Fatores de transcrição regulando a expressão de genes das vias de sinalização por fitormônios em Jatropha curcasL. após estresse salino
Regulação transcricional; Bioinformática; Tolerância; RNA-Seq
A Jatropha curcas L. é uma planta oleaginosa resistente à seca, com grande potencial na produção de biocombustíveis. No entanto, a salinidade do solo prejudica sua produtividade. O crescimento das plantas sob estresse envolve complexos mecanismos de regulação genética, incluindo a interação de fitormônios e fatores de transcrição (FTs). Este estudo teve como objetivo investigar os FTs relacionados aos genes envolvidos nas vias de sinalização por fitormônios (auxina, citocinina, giberelina, ácido abscísico, etileno, jasmonato, brassinoesteróides, ácido salicílico e estrigolactonas) em J. curcas e a expressão RNA-seq em dois acessos (Jc171 - moderadamente tolerante e Jc183 - tolerante) sob estresse salino (150 mM NaCl por 3h). Após análise da expressão gênica das vias de sinalização, identificamos os membros das famílias de FTs associados aos promotores destes genes.

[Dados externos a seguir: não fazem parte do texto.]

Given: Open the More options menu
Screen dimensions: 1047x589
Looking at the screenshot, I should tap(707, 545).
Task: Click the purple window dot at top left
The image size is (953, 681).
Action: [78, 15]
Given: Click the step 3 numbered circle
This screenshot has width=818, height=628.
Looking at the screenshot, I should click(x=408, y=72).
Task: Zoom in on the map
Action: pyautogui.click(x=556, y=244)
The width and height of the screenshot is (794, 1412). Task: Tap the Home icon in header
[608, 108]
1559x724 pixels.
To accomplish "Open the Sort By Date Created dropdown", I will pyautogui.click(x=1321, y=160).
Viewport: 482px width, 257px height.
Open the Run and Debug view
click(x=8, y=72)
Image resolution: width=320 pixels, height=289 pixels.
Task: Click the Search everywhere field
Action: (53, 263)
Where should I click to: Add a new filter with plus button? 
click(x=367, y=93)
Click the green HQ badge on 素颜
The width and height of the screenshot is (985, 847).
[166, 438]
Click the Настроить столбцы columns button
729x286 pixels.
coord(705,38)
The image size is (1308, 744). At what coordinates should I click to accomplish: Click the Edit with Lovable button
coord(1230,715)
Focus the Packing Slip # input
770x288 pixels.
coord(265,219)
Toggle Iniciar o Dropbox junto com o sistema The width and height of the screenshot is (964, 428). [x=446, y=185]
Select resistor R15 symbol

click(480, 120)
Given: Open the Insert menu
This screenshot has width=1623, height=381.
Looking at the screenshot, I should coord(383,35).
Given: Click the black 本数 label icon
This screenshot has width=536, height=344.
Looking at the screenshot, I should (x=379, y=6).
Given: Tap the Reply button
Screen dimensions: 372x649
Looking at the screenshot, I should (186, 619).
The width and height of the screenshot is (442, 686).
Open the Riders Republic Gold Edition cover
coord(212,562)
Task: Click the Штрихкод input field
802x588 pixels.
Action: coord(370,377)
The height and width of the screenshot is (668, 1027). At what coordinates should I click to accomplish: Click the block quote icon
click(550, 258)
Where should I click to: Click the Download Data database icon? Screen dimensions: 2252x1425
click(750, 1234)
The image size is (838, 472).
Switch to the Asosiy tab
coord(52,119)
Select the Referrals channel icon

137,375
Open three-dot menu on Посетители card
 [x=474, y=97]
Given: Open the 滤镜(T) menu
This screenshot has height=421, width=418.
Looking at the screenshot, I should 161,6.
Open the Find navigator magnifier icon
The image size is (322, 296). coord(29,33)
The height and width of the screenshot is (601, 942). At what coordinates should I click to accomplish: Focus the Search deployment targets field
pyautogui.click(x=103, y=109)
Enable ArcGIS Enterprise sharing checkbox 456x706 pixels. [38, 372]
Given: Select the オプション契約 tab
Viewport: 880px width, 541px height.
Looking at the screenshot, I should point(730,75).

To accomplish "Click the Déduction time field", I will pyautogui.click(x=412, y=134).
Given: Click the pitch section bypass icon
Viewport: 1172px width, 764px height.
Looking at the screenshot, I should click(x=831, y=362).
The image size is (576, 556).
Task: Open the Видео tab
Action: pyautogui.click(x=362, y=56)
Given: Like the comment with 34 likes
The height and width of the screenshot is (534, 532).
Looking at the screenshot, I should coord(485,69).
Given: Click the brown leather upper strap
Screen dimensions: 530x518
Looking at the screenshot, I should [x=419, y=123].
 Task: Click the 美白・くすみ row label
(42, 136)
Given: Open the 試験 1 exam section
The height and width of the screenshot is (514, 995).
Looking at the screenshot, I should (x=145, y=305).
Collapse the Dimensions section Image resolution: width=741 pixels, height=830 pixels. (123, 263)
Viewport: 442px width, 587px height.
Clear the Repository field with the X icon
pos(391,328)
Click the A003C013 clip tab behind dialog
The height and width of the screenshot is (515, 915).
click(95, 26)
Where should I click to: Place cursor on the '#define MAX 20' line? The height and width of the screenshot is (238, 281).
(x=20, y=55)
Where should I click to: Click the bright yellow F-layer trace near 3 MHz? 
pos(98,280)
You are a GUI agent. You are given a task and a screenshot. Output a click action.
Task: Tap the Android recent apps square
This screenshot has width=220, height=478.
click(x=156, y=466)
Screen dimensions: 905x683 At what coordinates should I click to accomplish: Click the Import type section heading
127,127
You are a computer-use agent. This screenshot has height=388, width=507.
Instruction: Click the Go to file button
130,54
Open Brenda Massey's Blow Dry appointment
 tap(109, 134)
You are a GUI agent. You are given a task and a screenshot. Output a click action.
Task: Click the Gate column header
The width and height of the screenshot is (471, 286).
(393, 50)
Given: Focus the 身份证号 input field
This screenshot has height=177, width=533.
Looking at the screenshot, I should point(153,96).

O acesso Jc171 apresentou uma modulação mais significativa em relação as vias. Notavelmente, as vias de sinalização ativadas incluíram AUX, ABA, BR, CK, ETH, SA e SL. Os genes relacionados a essas vias exibiram FTs de várias famílias, como Dof, MYB, NAC, TCP, bHLH, bZIP, C2H2, b-ZIP e Myb-related, sugerindo um possível papel na regulação da expressão dos transcritos nas bibliotecas RNA-Seq. Esses resultados fornecem informações valiosas sobre as vias de sinalização de fitormônios e os FTs envolvidos nas respostas da J. curcas ao estresse salino, auxiliando no desenvolvimento de estratégias para melhorar a capacidade da planta em lidar com esse tipo de estresse.